— begin —

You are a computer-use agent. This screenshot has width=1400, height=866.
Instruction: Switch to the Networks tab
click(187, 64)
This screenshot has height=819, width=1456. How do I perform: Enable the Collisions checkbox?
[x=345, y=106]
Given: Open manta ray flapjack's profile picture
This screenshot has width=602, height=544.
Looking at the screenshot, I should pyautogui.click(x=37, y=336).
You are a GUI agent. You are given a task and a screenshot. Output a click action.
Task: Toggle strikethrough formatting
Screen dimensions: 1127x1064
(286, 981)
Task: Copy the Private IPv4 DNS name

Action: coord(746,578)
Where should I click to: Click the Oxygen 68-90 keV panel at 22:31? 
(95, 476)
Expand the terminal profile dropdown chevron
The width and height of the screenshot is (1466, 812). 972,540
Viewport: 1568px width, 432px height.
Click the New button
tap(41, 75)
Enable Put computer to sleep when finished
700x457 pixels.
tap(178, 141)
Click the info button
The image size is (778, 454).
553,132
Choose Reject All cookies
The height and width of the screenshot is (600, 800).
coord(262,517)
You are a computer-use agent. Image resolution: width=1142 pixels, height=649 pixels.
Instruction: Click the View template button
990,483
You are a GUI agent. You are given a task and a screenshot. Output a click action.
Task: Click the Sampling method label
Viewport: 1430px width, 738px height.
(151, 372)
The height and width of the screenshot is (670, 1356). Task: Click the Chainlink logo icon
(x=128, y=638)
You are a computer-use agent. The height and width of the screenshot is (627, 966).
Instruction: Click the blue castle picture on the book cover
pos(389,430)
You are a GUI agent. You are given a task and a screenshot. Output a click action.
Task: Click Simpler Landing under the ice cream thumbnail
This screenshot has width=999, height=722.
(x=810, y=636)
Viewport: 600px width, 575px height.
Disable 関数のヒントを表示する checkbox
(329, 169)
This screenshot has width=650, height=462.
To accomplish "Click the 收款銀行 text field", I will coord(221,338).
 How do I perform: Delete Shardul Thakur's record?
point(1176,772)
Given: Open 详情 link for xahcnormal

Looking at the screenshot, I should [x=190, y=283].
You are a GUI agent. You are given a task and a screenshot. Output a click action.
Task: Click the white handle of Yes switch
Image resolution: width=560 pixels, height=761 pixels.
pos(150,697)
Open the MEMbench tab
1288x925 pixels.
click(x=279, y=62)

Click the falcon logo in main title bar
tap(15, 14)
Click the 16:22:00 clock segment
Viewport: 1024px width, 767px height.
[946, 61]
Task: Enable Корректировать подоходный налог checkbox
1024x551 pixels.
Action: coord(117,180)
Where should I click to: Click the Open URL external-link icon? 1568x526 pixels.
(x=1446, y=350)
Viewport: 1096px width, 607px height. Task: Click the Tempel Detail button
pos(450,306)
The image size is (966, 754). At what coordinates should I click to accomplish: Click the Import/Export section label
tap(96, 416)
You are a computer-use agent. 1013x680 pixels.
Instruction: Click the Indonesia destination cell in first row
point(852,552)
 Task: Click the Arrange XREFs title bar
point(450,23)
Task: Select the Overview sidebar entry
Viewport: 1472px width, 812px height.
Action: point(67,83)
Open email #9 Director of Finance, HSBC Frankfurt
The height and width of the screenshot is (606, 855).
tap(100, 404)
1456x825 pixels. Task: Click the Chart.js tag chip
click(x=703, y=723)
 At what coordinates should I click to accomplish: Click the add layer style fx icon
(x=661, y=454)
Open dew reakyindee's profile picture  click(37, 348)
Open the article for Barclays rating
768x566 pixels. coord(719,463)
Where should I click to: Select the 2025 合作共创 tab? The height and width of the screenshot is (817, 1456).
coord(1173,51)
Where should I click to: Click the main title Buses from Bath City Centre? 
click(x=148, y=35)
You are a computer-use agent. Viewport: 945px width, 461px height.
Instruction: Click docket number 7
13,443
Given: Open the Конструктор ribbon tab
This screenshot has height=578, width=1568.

— end —

Written task:
Write out every line of the entries above as a JSON list of strings, with one string per line and blank lines omitted.

Complete output:
[
  "You are a computer-use agent. This screenshot has width=1400, height=866.",
  "Instruction: Switch to the Networks tab",
  "click(187, 64)",
  "This screenshot has height=819, width=1456. How do I perform: Enable the Collisions checkbox?",
  "[x=345, y=106]",
  "Given: Open manta ray flapjack's profile picture",
  "This screenshot has width=602, height=544.",
  "Looking at the screenshot, I should pyautogui.click(x=37, y=336).",
  "You are a GUI agent. You are given a task and a screenshot. Output a click action.",
  "Task: Toggle strikethrough formatting",
  "Screen dimensions: 1127x1064",
  "(286, 981)",
  "Task: Copy the Private IPv4 DNS name",
  "Action: coord(746,578)",
  "Where should I click to: Click the Oxygen 68-90 keV panel at 22:31? ",
  "(95, 476)",
  "Expand the terminal profile dropdown chevron",
  "The width and height of the screenshot is (1466, 812). 972,540",
  "Viewport: 1568px width, 432px height.",
  "Click the New button",
  "tap(41, 75)",
  "Enable Put computer to sleep when finished",
  "700x457 pixels.",
  "tap(178, 141)",
  "Click the info button",
  "The image size is (778, 454).",
  "553,132",
  "Choose Reject All cookies",
  "The height and width of the screenshot is (600, 800).",
  "coord(262,517)",
  "You are a computer-use agent. Image resolution: width=1142 pixels, height=649 pixels.",
  "Instruction: Click the View template button",
  "990,483",
  "You are a GUI agent. You are given a task and a screenshot. Output a click action.",
  "Task: Click the Sampling method label",
  "Viewport: 1430px width, 738px height.",
  "(151, 372)",
  "The height and width of the screenshot is (670, 1356). Task: Click the Chainlink logo icon",
  "(x=128, y=638)",
  "You are a computer-use agent. The height and width of the screenshot is (627, 966).",
  "Instruction: Click the blue castle picture on the book cover",
  "pos(389,430)",
  "You are a GUI agent. You are given a task and a screenshot. Output a click action.",
  "Task: Click Simpler Landing under the ice cream thumbnail",
  "This screenshot has width=999, height=722.",
  "(x=810, y=636)",
  "Viewport: 600px width, 575px height.",
  "Disable 関数のヒントを表示する checkbox",
  "(329, 169)",
  "This screenshot has width=650, height=462.",
  "To accomplish \"Click the 收款銀行 text field\", I will coord(221,338).",
  " How do I perform: Delete Shardul Thakur's record?",
  "point(1176,772)",
  "Given: Open 详情 link for xahcnormal",
  "Looking at the screenshot, I should [x=190, y=283].",
  "You are a GUI agent. You are given a task and a screenshot. Output a click action.",
  "Task: Click the white handle of Yes switch",
  "Image resolution: width=560 pixels, height=761 pixels.",
  "pos(150,697)",
  "Open the MEMbench tab",
  "1288x925 pixels.",
  "click(x=279, y=62)",
  "Click the falcon logo in main title bar",
  "tap(15, 14)",
  "Click the 16:22:00 clock segment",
  "Viewport: 1024px width, 767px height.",
  "[946, 61]",
  "Task: Enable Корректировать подоходный налог checkbox",
  "1024x551 pixels.",
  "Action: coord(117,180)",
  "Where should I click to: Click the Open URL external-link icon? 1568x526 pixels.",
  "(x=1446, y=350)",
  "Viewport: 1096px width, 607px height. Task: Click the Tempel Detail button",
  "pos(450,306)",
  "The image size is (966, 754). At what coordinates should I click to accomplish: Click the Import/Export section label",
  "tap(96, 416)",
  "You are a computer-use agent. 1013x680 pixels.",
  "Instruction: Click the Indonesia destination cell in first row",
  "point(852,552)",
  " Task: Click the Arrange XREFs title bar",
  "point(450,23)",
  "Task: Select the Overview sidebar entry",
  "Viewport: 1472px width, 812px height.",
  "Action: point(67,83)",
  "Open email #9 Director of Finance, HSBC Frankfurt",
  "The height and width of the screenshot is (606, 855).",
  "tap(100, 404)",
  "1456x825 pixels. Task: Click the Chart.js tag chip",
  "click(x=703, y=723)",
  " At what coordinates should I click to accomplish: Click the add layer style fx icon",
  "(x=661, y=454)",
  "Open dew reakyindee's profile picture  click(37, 348)",
  "Open the article for Barclays rating",
  "768x566 pixels. coord(719,463)",
  "Where should I click to: Select the 2025 合作共创 tab? The height and width of the screenshot is (817, 1456).",
  "coord(1173,51)",
  "Where should I click to: Click the main title Buses from Bath City Centre? ",
  "click(x=148, y=35)",
  "You are a computer-use agent. Viewport: 945px width, 461px height.",
  "Instruction: Click docket number 7",
  "13,443",
  "Given: Open the Конструктор ribbon tab",
  "This screenshot has height=578, width=1568."
]